Falling inventories, continued pick up in housing demand, low mortgage rates and improved affordability are key factors that will continue to underpin home prices, according to Barclays 2013 outlook report on housing.
Housing starts for the first quarter are expected to be 944,000 and jump to 973,000 by the second quarter. Inventory supply is also projected to stabilize at current levels and even move modestly higher through the year.
If the fiscal cliff were to hit, the housing industry would likely slow, but not enough to a point where it would become particularly vulnerable to a sharp contraction.
Residential investment spending is a sector that would spring back quickly if the ‘cliff’ occurred because upward momentum in the spending remains strong, Barclays said.
Residential spending grew 13.8% year-over year in the third quarter, however recent data indicates that there’s no further acceleration. Particularly, housing starts increased 41.9% year-over-year in October, with the November homebuilders index showing strong gains in the upcoming months.
Click on the graph to view stronger starts.
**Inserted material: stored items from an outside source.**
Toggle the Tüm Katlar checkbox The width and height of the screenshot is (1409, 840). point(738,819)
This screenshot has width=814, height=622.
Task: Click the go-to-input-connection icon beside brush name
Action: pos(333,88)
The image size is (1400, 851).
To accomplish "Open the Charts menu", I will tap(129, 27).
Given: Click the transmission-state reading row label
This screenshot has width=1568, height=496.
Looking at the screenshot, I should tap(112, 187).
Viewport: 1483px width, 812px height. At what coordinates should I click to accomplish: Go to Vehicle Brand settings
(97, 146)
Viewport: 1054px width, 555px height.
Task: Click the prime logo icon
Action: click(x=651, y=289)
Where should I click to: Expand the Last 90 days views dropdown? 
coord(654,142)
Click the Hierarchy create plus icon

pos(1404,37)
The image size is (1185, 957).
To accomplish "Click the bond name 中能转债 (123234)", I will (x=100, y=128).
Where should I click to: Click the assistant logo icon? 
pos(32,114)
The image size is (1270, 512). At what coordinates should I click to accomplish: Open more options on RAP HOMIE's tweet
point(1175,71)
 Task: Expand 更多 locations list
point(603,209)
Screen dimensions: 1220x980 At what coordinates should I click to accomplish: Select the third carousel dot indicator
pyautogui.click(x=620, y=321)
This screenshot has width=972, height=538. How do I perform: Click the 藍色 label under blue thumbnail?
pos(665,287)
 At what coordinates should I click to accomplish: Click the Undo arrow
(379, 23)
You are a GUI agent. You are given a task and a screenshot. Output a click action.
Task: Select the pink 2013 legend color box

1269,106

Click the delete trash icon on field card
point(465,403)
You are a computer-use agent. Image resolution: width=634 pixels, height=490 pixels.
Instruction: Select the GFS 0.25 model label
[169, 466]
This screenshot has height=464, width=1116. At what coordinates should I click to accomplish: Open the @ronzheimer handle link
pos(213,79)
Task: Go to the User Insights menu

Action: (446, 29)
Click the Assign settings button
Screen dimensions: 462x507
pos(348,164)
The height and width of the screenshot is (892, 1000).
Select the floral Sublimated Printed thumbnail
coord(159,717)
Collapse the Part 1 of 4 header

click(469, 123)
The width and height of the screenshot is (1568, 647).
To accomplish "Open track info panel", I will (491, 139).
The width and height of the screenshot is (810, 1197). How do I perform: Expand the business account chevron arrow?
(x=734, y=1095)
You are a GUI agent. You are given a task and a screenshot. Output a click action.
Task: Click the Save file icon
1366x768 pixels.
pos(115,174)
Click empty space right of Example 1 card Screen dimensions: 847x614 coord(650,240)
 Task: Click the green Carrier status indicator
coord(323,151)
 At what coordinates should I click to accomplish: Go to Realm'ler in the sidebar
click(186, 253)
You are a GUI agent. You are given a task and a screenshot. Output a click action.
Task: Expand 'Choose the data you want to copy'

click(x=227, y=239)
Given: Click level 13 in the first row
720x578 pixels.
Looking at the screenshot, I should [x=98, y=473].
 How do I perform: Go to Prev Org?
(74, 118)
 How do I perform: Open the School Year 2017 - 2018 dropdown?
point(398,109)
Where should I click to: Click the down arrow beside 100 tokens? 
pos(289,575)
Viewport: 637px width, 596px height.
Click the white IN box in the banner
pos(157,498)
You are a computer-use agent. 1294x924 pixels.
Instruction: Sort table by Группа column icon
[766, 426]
"New home inventories have fallen to their lowest levels ever, as homebuilders have held housing starts below even the depressed pace of new home sales in recent years. Now that new and existing home sales are on sustained upward trends, new home inventories have fallen enough that builders need to raise housing starts to prevent inventories from falling further," the report said.
The S&P/Case-Shiller Home Price Index rose 0.39% month-over-month in September, marking the eighth consecutive monthly increase.
The indices outperformed expectations of home price increases in 2012 as a result of shadow inventory.
Distressed home pricing has rebounded in line with, if not stronger than, non-distressed pricing.
Click on the graph to view the housing forecasts in 2013.
Real estate wealth, which has dragged on consumer spending since 2007, is expected to begin to boost consumer spending sometime in 2013.
"This would mark an important turning point for household balance sheets, where net wealth effects from falling financial prices and the collapse of the housing market have been significant impediments to the strength of consumer spending and, in turn, the pace of the broader recovery," Barclays said.
Housing policies will prove to be an additional risk for housing.
The Federal Housing Administration projected $16.3 billion shortfall in reserves in its actuarial review. FHA-backed loans represent about 20% to 30% of new homebuyers.
To avoid any long-term solvency, the agency will “likely have to raise additional revenue and improve the quality of its portfolio by increasing insurance premiums, raising the down payment requirement and lowering conforming loan limits.”